INTRODUCTION
Genomics is an area within genetics that concerns the sequencing and analysis of an organism’s genome. Our genomes hold the information and instructions that define how our bodies function. But sometimes there are mistakes, mutations, or variations in our genome that predisposes us to or cause disease. Clinical genomics is the practice of using DNA sequencing to find these variations to help diagnose disease and find the best treatment or to identify patients at risk for disease to help with prevention.

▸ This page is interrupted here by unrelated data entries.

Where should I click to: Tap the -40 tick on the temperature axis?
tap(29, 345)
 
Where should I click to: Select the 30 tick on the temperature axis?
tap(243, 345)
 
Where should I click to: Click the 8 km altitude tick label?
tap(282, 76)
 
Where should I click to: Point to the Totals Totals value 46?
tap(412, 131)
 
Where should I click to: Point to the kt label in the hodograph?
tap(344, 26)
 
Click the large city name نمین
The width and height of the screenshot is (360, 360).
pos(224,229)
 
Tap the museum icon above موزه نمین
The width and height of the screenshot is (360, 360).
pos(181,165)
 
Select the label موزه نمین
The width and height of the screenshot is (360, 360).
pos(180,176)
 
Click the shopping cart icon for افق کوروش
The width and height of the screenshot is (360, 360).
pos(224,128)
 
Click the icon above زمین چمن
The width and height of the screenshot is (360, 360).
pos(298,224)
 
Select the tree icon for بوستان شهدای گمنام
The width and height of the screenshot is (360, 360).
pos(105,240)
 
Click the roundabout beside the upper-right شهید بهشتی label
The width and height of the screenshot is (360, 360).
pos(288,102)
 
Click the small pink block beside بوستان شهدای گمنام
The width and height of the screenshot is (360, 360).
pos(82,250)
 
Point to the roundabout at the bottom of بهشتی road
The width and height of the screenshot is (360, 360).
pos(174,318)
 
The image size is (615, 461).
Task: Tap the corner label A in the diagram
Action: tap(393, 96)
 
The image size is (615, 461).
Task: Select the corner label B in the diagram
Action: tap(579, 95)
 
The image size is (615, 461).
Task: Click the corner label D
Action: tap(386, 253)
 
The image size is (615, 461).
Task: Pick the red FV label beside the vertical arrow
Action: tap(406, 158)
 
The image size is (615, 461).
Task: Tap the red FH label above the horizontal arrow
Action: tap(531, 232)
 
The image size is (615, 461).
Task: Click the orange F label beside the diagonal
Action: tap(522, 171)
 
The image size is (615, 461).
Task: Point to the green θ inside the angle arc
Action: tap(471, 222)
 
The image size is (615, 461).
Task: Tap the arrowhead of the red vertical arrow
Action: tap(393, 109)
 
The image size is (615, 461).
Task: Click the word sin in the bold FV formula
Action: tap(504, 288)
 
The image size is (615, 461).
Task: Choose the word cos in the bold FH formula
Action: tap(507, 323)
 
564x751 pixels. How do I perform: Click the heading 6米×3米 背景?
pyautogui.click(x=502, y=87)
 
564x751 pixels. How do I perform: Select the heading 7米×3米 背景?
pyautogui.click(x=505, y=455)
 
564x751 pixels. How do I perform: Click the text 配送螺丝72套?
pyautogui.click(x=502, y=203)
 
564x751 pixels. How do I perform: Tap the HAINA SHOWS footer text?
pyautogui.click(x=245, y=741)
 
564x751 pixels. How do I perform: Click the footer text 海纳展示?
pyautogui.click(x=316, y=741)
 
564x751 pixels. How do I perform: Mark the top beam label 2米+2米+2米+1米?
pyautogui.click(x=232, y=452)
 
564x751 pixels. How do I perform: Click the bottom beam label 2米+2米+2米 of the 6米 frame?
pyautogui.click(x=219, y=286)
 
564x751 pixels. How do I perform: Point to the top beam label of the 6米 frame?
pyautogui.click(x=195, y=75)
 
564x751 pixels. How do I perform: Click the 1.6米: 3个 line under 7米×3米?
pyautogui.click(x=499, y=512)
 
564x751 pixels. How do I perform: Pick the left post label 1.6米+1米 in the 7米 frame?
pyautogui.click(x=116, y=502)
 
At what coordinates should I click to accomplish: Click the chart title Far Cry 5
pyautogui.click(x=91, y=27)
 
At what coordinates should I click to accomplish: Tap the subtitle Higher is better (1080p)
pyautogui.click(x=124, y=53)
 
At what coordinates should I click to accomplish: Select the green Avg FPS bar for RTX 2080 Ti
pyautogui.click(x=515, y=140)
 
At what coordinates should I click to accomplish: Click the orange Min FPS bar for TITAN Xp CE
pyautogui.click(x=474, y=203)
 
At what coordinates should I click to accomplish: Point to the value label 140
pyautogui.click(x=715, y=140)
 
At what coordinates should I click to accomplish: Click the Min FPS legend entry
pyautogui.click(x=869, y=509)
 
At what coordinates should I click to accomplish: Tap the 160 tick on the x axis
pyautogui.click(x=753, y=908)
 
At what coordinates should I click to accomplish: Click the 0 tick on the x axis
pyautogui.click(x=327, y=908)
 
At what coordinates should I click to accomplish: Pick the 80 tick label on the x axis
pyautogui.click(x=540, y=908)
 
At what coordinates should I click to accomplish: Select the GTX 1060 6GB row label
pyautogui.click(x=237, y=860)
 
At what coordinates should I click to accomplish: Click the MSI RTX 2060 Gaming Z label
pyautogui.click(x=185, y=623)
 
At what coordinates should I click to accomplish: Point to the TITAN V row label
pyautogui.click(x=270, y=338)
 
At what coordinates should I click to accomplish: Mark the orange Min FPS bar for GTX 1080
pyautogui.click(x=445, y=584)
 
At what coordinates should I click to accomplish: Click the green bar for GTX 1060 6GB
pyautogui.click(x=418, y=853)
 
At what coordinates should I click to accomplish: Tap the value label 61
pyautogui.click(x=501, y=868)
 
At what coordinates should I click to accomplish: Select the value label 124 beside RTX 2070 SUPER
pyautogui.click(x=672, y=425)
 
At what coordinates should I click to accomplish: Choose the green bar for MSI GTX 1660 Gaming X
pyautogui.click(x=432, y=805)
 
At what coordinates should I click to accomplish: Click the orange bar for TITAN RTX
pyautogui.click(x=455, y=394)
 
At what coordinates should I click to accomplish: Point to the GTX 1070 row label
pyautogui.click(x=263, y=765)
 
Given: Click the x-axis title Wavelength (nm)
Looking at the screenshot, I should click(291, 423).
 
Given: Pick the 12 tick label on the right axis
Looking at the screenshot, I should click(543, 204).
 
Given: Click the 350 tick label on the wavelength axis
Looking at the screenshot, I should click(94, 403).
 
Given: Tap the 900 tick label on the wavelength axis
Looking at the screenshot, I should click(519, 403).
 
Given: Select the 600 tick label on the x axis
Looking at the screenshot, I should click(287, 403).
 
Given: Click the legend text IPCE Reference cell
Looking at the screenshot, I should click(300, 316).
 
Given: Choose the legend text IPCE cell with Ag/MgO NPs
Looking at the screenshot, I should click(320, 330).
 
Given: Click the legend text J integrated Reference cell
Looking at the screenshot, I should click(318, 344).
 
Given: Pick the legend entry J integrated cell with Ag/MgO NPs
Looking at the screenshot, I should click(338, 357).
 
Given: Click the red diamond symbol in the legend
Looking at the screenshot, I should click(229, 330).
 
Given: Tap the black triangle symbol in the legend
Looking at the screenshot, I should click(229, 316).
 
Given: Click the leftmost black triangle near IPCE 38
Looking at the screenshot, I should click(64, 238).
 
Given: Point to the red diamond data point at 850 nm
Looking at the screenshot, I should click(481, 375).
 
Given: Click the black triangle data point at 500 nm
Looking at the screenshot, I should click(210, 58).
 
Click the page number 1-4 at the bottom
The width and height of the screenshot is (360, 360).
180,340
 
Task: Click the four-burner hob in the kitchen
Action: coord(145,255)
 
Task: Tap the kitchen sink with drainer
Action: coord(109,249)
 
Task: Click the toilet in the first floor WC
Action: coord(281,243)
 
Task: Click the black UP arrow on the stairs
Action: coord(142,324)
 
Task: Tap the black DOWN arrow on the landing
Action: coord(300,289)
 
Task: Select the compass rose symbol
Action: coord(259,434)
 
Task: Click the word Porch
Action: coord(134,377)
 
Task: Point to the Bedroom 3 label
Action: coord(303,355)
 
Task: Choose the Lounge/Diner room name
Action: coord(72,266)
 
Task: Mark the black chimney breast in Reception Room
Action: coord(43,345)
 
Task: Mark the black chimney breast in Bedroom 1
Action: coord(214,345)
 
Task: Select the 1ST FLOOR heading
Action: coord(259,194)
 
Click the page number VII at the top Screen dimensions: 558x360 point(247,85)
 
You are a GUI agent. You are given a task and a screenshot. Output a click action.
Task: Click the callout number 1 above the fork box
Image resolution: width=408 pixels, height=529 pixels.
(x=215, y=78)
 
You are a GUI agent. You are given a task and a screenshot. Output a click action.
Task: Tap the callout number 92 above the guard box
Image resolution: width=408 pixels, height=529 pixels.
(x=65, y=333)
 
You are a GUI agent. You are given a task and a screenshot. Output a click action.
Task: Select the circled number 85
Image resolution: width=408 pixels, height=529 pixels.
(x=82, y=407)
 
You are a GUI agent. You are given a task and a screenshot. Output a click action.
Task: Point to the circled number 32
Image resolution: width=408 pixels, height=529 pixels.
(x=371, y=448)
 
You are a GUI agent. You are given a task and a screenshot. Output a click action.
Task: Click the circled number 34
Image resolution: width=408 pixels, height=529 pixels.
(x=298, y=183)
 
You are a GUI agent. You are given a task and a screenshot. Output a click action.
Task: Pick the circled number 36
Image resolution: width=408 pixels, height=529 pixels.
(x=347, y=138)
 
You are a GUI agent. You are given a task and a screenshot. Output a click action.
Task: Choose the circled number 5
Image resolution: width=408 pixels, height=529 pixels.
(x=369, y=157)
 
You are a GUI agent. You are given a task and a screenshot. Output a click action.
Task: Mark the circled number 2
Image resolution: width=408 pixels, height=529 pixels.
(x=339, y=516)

Gene therapy may provide some clues in the efficient delivery of biologics. For this reason, several studies have focussed to design the vectors, promoter or target gene and testing them in animal models of arthritis, cancer and hepatitis C, and the obtained results concludes that gene therapy can be a convenience procedure in the treatment of provocative and ruinous rheumatoid arthritis as well as in cancer and hepatitis C. Gene therapy is defined as an introduction of nucleic acids into a host cell for therapeutic purposes; one option may be the over expression of a therapeutic gene, another option consist in the repression of a target gene highly expressed in disease {small interfering RNA (siRNA)}. Another approach in gene expression is that it profiles the entire analysis of thousands of gene and its isolation to generate a global picture of biological functions in a specific cell or tissue or even organ. Gene expression profiling has recently been at the forefront of advance in personalized medicine, especially in the field of cancer for the prediction of tumour behaviour in several types of cancer, in arthritis and for hepatitis (Walsh et al., 2004; Tak & Bresnihan, 2000; Bessis et al., 1998; Kim et al., 2002).
The term proteome was introduced in the 1990s, referring to an entire complement of proteins produced. Several metabolic diseases and genetic abnormalities are known to impair the cellular transcription and translation status and thereby creating a variation in proteome (Di Girolamo et al. 2012). These alterations in proteome are an opportunity for development of diagnosis of molecular signatures for several diseases and lead to the development of a new segment of research called ‘clinical proteomics’. Proteomics is a study of the structures and functions of the proteins and refers to a large-scale experimental analysis of proteins available in low abundance (Ceciliani et al., 2014). While clinical proteomics is defined as clinical and analytical validation and implementation of novel therapy or diagnosis related markers that originate from preclinical studies designed to identify leads in analogy to drug screening studies (Apweiler et al., 2009).
Early detection, control and prevention of various diseases are difficult (Wulfkuhle et al., 2003). Proteomics provide powerful approach to identify and analyse the normal and transformed cell function from complex mixture (Roy & Shukla, 2008). It is very strong tool for both biomarker discovery and for the observation of biochemical processes involved in diseases. Simply can be said that proteomics includes the inclusive regulation of protein expression levels and consequently allows the regulated pathway for cellular processes. Now a day’s three types of proteomics approach have been recognized, (a) Structural proteomics: it analyze the protein structure in large scale, it compares protein structure and help to identify the function of newly discovered gene. (b) Expression proteomics: analysis of protein structure at large scale, it helps identify proteins in normal and diseased condition sample such as healthy vs. diseased tissue. (c) Interaction proteomics: analysis of protein interactions at larger scale, it includes protein-protein analysis or protein-DNA/RNA interactions (Andy et al., 2003). Proteomics and their applications were shown in Figure 1.
Figure 1. Types of Proteomics and their applications
The study of human gene and protein helps to identify the new drug for the treatment of diseases. Computer software uses a target for new drugs proteins which are associated with a disease, identified by proteome information. If some of the protein mixed with then its three dimensional (3D) structures provides information to design the drugs to interfere with the action of protein (Vaidyanathan, 2012). Specific proteins as biomarkers were used to diagnose the diseases. Various techniques employed to test for protein produce during a disease and help to diagnose the disease instantly. The proteomics techniques includes secretomics, western blot, ELISA (enzyme linked immuno-sorbent assay) or mass spectrometry, immunohistochemical staining (Klopfleisch et al., 2010; Klopfleisch et al., 2009). Proteomics studied secretion pathway and secreted proteins via its approach and recently it emerged as a biomarker tool for the discovery of various human associated diseases (Hathout, 2007). In this chapter we discuss the currently used gene therapy approaches and gene expression profiling and the proteomic approach that are applied for the treatment of rheumatoid arthritis (RA), Cancer and Hepatitis C trials.